"I don't know exactly what a prayer is," Mary Oliver wrote, in her poem, "A Summer's Day." It's the one about the grasshopper that ends, "And what do you plan to do with your/one wild and precious life?" UU's like that poem; we like her reminder to appreciate nature, her affimation of our choices, and, frankly, lots of UU's like the fact that Mary didn't, at that time, know exactly what a prayer is. We like to think that our appreciative attentiveness to nature is a kind of prayer...which, of course, it is.

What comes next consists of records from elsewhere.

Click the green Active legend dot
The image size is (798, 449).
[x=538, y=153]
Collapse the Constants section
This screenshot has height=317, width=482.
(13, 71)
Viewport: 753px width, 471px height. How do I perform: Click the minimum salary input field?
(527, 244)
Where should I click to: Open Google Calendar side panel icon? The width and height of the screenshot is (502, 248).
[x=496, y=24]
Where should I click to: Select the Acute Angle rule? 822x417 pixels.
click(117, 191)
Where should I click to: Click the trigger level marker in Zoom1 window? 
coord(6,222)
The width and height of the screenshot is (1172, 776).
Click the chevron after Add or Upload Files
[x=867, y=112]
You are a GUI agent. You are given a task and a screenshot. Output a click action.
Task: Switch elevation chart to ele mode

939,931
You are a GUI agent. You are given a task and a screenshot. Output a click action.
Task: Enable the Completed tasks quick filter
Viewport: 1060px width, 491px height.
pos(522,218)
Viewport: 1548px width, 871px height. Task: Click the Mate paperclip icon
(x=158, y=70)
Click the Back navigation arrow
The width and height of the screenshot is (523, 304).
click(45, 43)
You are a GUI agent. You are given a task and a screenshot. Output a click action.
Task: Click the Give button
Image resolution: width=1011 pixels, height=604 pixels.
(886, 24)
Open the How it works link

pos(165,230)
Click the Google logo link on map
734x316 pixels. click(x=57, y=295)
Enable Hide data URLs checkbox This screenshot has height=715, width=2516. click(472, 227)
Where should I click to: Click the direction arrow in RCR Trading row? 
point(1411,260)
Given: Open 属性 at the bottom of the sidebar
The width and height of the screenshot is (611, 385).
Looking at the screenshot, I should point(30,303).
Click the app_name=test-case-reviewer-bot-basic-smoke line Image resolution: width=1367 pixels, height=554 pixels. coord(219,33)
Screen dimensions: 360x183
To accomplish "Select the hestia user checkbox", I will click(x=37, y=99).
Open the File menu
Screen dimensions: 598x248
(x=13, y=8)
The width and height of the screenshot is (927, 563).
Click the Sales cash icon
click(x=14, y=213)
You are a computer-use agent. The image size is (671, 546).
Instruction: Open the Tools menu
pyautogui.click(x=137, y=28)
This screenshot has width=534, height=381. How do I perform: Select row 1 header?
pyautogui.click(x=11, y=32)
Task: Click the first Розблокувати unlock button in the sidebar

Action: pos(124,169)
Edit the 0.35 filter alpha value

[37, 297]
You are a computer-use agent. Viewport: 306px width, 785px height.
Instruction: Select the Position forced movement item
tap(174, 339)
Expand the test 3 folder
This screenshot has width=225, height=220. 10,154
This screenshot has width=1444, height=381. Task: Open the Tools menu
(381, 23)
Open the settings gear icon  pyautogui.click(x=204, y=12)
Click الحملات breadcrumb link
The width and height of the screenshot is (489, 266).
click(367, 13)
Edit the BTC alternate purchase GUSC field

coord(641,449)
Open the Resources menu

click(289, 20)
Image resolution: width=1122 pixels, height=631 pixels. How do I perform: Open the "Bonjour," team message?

I don't know exactly what a prayer is.
I do know how to pay attention...
Mary Oliver has moved on in her spiritual journey. Her latest book, 'Thirst', written after the death of her life partner, is a set of poems about grief and grieving, and about finding God. She says this in one poem:
Pay attention, then patch
a few words together and don't try
to make them elaborate, this isn't
a contest but the doorway
Into thanks, and a silence in which
Another voice may speak.
If prayer is communication with mystery, then there's a level on which not a one of us "knows" what a prayer is; it's all hints and guesses and an experience so interior that we can't bring it out of ourselves without changing it profoundly. But some folks make more guesses and take more hints than others, and it is clear that Mary Oliver has had a new kind of experience in prayer. I hope she will someday write more directly about it, in the meantime, we've these new, much more specifically theological poems to read.
We UU's have great difficulty with the transition from wordy appreciation into silent listening for a divine voice, still and small or any other way. It's not that UU's don't pray, it's that the default theology around here precludes "another voice" and the folks who are comfortable with that default too often tend to be derisive. And it takes almost no derisiveness to end most UU's willingness to risk attempting to bring their interior spirituality into words. And so the default remains.
We like Mary Oliver, I've heard her claimed as one of us, which she might have once been, but she's clearly now been drawn into a liturgical Christian denomination. May she be blessed in her journey. My thanksgiving this evening for her exquisite and continuing poetics of prayer.